KABUL, Afghanistan — A U.S. military aircraft crashed in a Taliban-controlled area outside Kabul on Monday, the U.S. military command in Afghanistan said, following hours of confusion after officials had initially identified the plane as a passenger airliner.

The plane crashed in the district of Deh Yak in Ghazni province during a day of harsh weather, Afghan officials said. Senior officials, including the country’s vice president, initially said it was a passenger plane operated by the country’s national carrier, Ariana Afghan Airlines.

Nearly 10 hours after the crash, the U.S. military, in a statement that provided little detail, confirmed that the plane was one of its aircraft and said it saw no evidence that it had been downed by enemy fire.

The statement described the plane as a U.S. Bombardier E-11, a rare advanced communication aircraft deployed to Afghanistan and used to help ground troops talk to U.S. aircraft overhead.

“While the cause of crash is under investigation, there are no indications the crash was caused by enemy fire,” said Col. Sonny Leggett, a spokesman for the military in Afghanistan.
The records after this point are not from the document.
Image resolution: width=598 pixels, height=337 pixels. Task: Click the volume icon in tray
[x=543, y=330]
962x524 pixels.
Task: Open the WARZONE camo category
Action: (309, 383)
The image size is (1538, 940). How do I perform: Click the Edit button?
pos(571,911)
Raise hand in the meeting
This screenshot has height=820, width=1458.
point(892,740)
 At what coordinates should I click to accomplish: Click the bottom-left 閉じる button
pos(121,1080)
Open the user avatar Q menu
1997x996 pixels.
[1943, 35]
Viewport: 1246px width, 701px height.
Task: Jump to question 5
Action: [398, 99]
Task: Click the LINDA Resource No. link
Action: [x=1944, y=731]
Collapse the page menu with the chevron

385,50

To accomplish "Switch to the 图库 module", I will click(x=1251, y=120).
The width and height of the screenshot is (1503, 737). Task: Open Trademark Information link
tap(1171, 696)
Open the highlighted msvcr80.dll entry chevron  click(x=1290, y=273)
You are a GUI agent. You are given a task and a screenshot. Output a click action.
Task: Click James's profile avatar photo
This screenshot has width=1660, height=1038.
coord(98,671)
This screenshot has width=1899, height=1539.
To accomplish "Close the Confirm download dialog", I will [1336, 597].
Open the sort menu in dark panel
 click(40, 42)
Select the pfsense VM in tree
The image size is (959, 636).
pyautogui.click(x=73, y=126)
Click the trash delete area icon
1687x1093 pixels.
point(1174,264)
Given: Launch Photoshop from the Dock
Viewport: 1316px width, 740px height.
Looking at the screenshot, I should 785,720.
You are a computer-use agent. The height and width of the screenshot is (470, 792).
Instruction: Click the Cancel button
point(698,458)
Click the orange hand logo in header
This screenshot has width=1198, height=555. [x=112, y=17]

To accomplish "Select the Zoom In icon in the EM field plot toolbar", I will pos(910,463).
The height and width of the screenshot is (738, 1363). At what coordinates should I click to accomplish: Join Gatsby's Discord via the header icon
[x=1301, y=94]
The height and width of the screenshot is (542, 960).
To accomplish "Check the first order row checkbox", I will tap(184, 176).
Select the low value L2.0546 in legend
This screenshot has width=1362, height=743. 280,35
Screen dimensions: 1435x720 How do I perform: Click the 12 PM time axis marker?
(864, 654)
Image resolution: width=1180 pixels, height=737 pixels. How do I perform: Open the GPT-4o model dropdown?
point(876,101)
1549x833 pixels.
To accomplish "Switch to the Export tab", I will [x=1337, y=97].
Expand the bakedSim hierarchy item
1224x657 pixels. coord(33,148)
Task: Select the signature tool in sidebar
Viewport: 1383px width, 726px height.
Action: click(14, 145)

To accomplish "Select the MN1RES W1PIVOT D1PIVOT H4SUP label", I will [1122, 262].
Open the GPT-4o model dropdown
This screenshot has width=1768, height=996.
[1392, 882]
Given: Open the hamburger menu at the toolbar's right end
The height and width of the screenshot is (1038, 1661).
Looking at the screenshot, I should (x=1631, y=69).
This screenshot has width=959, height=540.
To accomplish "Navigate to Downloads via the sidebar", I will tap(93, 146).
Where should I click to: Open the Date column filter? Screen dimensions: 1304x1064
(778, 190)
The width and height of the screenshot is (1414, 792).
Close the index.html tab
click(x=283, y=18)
Leggett would not comment about how many were on board or their status. Officials in Ghazni, based on information from local residents as well as Taliban messages, said the aircraft probably had a crew of half a dozen people. U.S. military experts, however, said the plane is frequently flown by a team of just two.


Reports were conflicting on whether those onboard survived and were taken by the Taliban, or whether all had been killed.

Taliban social media accounts posted pictures and videos of what they said was an aircraft that they had shot down, but the group is known to exaggerate its claims. The plane appeared wrecked and in flames amid snow. Officials said the harsh weather and the inaccessibility of land controlled by the Taliban had made gathering information difficult.

The aircraft went down around 1 p.m. local time and confusion about even the most basic details continued for hours. The country’s vice president, Sarwar Danish, who said it had been a passenger plane, had even expressed “condolences about their martyrdom to the people of Afghanistan.”

But hours later, Alem Shah Ibrahimi, the president of Ariana, said the company’s initial information showed that “all our fleet are located.” Qasim Wafayezadathe, the head of Afghanistan’s civil aviation agency, said it had confirmed that no civilian plane had crashed.

By early evening, officials in Ghazni revised their accounts. Adam Khan Sirat, a spokesman for Ghazni police, said the plane belonged to “foreign forces,” referring to the U.S.-led military coalition in Afghanistan.

About 12,000 U.S. troops and thousands of NATO forces remain in Afghanistan, spread around the country. Officers from the headquarters in Kabul frequently shuttle to bases in aircraft and surveillance planes are often deployed over battle areas.